UNDP Resident Representative, Jocelyn Mason has urged Somalia to get to grips it challenges so that it is not left behind while the developed world speeds ahead.
Mason made the comments after UNDP launched its latest Human Development Report - one of the world's most highly regarded assessments of the state of global development - which this year focusses on inequality and how to address it.
Mason said among the measures Somalia must take will be to address inequalities within the country so that all citizens - including women, IDPs, the rural poor and other marginalised groups - can realise their full potential and contribute to national progress.
Inequality in Somalia can be seen in the difference between Somali and global averages in health, education, income and other areas. For example:
Life expectancy at birth is 57.1 in Somalia, compared to 72.6 worldwide 52% of Somalis have access to basic drinking water, compared to a global average of 90%.

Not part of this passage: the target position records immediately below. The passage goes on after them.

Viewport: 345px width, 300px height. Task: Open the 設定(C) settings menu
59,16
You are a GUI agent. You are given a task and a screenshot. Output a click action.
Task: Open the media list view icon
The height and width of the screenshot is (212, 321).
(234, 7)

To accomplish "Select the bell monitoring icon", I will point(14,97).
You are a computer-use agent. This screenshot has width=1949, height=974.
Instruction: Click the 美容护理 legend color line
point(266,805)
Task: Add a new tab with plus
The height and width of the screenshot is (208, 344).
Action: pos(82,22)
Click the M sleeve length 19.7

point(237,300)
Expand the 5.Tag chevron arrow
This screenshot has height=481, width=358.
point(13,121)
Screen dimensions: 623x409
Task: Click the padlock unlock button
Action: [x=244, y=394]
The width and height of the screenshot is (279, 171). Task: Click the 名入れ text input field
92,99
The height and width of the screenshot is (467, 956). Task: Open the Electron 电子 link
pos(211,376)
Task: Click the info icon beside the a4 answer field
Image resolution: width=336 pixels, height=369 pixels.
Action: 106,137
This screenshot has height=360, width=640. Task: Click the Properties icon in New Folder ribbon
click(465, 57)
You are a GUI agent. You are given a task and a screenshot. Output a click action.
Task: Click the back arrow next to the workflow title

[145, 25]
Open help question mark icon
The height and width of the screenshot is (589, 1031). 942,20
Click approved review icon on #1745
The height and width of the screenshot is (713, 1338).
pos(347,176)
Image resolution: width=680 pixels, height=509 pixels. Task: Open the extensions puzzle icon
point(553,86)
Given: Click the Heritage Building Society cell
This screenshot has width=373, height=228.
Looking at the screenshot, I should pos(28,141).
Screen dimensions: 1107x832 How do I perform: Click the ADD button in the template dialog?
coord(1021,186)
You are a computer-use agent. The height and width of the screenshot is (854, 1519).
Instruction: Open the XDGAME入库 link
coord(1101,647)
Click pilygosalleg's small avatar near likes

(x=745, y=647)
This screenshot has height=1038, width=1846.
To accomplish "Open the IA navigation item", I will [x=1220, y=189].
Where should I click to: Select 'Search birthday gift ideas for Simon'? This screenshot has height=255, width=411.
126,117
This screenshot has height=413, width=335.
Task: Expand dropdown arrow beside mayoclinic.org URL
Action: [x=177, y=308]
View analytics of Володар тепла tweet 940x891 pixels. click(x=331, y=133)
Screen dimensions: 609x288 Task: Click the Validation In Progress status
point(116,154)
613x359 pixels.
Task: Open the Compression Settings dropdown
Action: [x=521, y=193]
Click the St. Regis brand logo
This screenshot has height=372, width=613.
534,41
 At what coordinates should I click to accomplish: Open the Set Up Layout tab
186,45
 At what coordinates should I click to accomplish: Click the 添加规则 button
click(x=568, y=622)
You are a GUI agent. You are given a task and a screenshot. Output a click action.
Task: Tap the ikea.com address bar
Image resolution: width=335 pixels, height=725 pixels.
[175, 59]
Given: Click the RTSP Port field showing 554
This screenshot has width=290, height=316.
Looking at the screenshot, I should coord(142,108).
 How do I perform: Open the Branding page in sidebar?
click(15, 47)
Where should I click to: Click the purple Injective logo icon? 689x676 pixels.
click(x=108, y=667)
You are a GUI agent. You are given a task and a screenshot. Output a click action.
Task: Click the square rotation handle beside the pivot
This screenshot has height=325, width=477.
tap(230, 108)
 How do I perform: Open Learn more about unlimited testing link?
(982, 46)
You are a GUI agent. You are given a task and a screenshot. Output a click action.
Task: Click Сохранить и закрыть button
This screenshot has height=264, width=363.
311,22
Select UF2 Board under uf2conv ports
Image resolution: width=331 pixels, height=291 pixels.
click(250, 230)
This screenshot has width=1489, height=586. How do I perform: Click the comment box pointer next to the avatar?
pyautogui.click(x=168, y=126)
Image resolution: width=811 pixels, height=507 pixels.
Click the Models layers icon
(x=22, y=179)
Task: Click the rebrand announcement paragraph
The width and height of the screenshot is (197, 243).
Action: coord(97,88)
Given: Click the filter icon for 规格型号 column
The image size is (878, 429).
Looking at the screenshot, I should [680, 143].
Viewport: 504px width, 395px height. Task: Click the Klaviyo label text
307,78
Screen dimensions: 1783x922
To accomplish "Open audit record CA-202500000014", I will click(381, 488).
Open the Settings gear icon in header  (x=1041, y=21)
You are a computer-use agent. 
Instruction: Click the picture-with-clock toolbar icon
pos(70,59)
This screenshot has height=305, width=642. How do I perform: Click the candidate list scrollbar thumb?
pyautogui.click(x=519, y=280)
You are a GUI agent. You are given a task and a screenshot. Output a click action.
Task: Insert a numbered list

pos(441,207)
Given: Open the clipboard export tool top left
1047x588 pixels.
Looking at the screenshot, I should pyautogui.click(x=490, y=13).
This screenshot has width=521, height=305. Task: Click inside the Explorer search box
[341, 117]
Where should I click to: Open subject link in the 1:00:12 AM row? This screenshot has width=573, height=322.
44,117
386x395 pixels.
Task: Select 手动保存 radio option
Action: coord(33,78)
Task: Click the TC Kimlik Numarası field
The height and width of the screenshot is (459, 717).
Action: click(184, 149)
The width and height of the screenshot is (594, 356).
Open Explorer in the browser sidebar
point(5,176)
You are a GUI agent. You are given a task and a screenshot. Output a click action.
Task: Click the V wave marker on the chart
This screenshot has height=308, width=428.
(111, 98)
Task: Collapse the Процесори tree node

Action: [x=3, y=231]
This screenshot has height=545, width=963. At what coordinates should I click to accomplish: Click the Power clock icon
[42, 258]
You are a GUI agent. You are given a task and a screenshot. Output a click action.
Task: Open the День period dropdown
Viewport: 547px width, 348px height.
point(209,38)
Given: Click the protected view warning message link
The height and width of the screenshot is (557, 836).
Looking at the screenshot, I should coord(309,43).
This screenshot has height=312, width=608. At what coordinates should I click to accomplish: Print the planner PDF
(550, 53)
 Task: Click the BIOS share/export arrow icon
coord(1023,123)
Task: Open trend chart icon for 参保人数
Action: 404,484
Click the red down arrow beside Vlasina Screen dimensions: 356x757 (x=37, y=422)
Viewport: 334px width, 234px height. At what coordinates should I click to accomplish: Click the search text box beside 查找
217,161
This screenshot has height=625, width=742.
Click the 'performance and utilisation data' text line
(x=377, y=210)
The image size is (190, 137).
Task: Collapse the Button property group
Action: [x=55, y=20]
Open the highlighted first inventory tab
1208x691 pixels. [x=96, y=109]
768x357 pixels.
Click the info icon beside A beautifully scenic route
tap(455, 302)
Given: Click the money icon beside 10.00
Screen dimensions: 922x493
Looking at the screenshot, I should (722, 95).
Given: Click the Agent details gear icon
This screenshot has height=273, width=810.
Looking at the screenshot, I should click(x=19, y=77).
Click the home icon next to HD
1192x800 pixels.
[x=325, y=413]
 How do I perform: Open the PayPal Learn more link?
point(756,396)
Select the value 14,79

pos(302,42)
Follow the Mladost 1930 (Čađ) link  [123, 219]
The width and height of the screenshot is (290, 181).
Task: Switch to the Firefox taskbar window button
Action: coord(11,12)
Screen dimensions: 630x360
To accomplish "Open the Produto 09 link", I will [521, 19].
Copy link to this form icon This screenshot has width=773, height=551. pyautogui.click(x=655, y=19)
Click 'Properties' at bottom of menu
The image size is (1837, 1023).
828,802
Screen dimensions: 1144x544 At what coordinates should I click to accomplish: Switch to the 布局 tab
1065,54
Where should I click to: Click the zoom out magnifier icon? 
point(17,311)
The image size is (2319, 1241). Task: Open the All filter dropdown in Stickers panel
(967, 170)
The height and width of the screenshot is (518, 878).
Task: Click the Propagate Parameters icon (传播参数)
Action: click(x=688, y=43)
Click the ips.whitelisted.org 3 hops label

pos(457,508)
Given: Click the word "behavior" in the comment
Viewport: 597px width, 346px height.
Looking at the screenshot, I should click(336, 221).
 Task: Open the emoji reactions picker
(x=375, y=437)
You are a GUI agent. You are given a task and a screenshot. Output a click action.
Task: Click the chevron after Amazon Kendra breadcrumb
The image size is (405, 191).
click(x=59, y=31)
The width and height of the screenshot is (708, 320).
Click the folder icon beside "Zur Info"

It can also be seen between different groups within Somalia, including men and women, rural and urban populations, and the richest and poorest. For example:
45% of women are married by the age of 18 and 98% suffer female genital mutilation (FGM) Women make up only 17.5% of the non-agricultural workforce and occupy only 24% of seats in parliament
83% of Somalis in urban areas can access basic drinking water, compared to 28% in rural areas.
93% of the richest quintile can access basic drinking water, compared to 32% of the poorest quintile.
Only 9% of people in rural areas have access to electricity, compared to a national average of 33%.